Benito Juárez concentra 12 kilómetros de playas consideradas dentro del proyecto; Playa del Carmen, otros 12 kilómetros; Puerto Morelos, siete kilómetros; y Cozumel, 2.5 kilómetros.
Mahahual no aparece entre las zonas contempladas.
La exclusión contrasta con las condiciones que enfrenta este destino del sur del estado, donde el arribo recurrente de grandes cantidades de sargazo obliga a realizar constantes labores de retiro y representa una presión adicional sobre una franja costera que también registra problemas de erosión.
La propia estrategia planteada por la SEMA reconoce entre los factores que contribuyen al deterioro de las playas los efectos ocasionados por fenómenos hidrometeorológicos y la pérdida de arena asociada a las labores para retirar el sargazo.
Precisamente ambos fenómenos se presentan de manera recurrente en Mahahual.
Prestadores de servicios turísticos y habitantes de la Costa Maya han advertido sobre la disminución de arena en diferentes sectores de la localidad, problema que se vuelve particularmente visible después de episodios de fuerte recale de macroalgas y durante las labores necesarias para mantener las playas en condiciones adecuadas para visitantes.
Restauración irá más allá de colocar arena
El proyecto estatal pretende aplicar un modelo de restauración costera que no se limite al tradicional relleno o inyección de arena.

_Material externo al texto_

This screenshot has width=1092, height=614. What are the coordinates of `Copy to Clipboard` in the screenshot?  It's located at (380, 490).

Entre las acciones planteadas se encuentra la recuperación de vegetación litoral, restauración asistida de dunas y fortalecimiento de pastos marinos, con la intención de mejorar la retención natural de sedimentos y reducir la vulnerabilidad de las playas frente a futuros procesos erosivos.
La estrategia representa un cambio respecto de proyectos de recuperación basados principalmente en colocar nuevamente arena sobre las zonas afectadas, pues busca intervenir diferentes componentes del ecosistema costero para generar resultados de mayor duración.

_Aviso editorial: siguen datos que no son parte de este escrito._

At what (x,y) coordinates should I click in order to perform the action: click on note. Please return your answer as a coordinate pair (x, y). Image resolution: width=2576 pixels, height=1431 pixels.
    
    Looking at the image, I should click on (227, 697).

No obstante, esa estrategia llegará inicialmente únicamente a los cuatro municipios incluidos en el proyecto.
Para Mahahual, por ahora, no existe dentro de este programa una intervención equivalente, pese a que enfrenta algunos de los mismos factores ambientales que la SEMA identifica como responsables del deterioro de las playas que pretende recuperar.
El sur vuelve a quedar en espera
La diferencia adquiere mayor relevancia porque Mahahual depende directamente de sus playas como uno de sus principales activos turísticos.
Además de recibir cruceros internacionales, la localidad concentra hoteles, restaurantes, clubes de playa y pequeños prestadores de servicios cuya actividad económica se encuentra estrechamente relacionada con las condiciones de la costa.
El sargazo se ha convertido en uno de sus principales desafíos durante los últimos años, obligando a destinar recursos humanos, maquinaria y esfuerzos permanentes para retirar las acumulaciones que llegan al litoral.
A ello se suma la erosión.
Mientras los destinos incluidos en el proyecto estatal contarán con estudios e intervenciones orientadas no sólo a recuperar arena sino también dunas, vegetación y pastos marinos, la Costa Maya tendrá que continuar esperando una estrategia específica de restauración.
La diferencia vuelve a colocar sobre la mesa la distribución territorial de los proyectos ambientales y turísticos en Quintana Roo, particularmente entre los destinos consolidados del norte y las localidades turísticas del sur.
El inicio de las obras tampoco será inmediato. La SEMA deberá esperar el resolutivo correspondiente de la Semarnat antes de comenzar las intervenciones planteadas en los 33.5 kilómetros.
Para Mahahual, el desafío será distinto: conseguir que las autoridades estatales extiendan los estudios y proyectos ejecutivos hacia la Costa Maya para determinar la magnitud de la erosión y establecer las acciones necesarias para recuperar su litoral.
Mientras en el norte se prepara una intervención integral para restaurar 33.5 kilómetros de costa, Mahahual seguirá enfrentando con sus actuales recursos dos de los mismos problemas que justificaron el proyecto estatal: erosión y sargazo.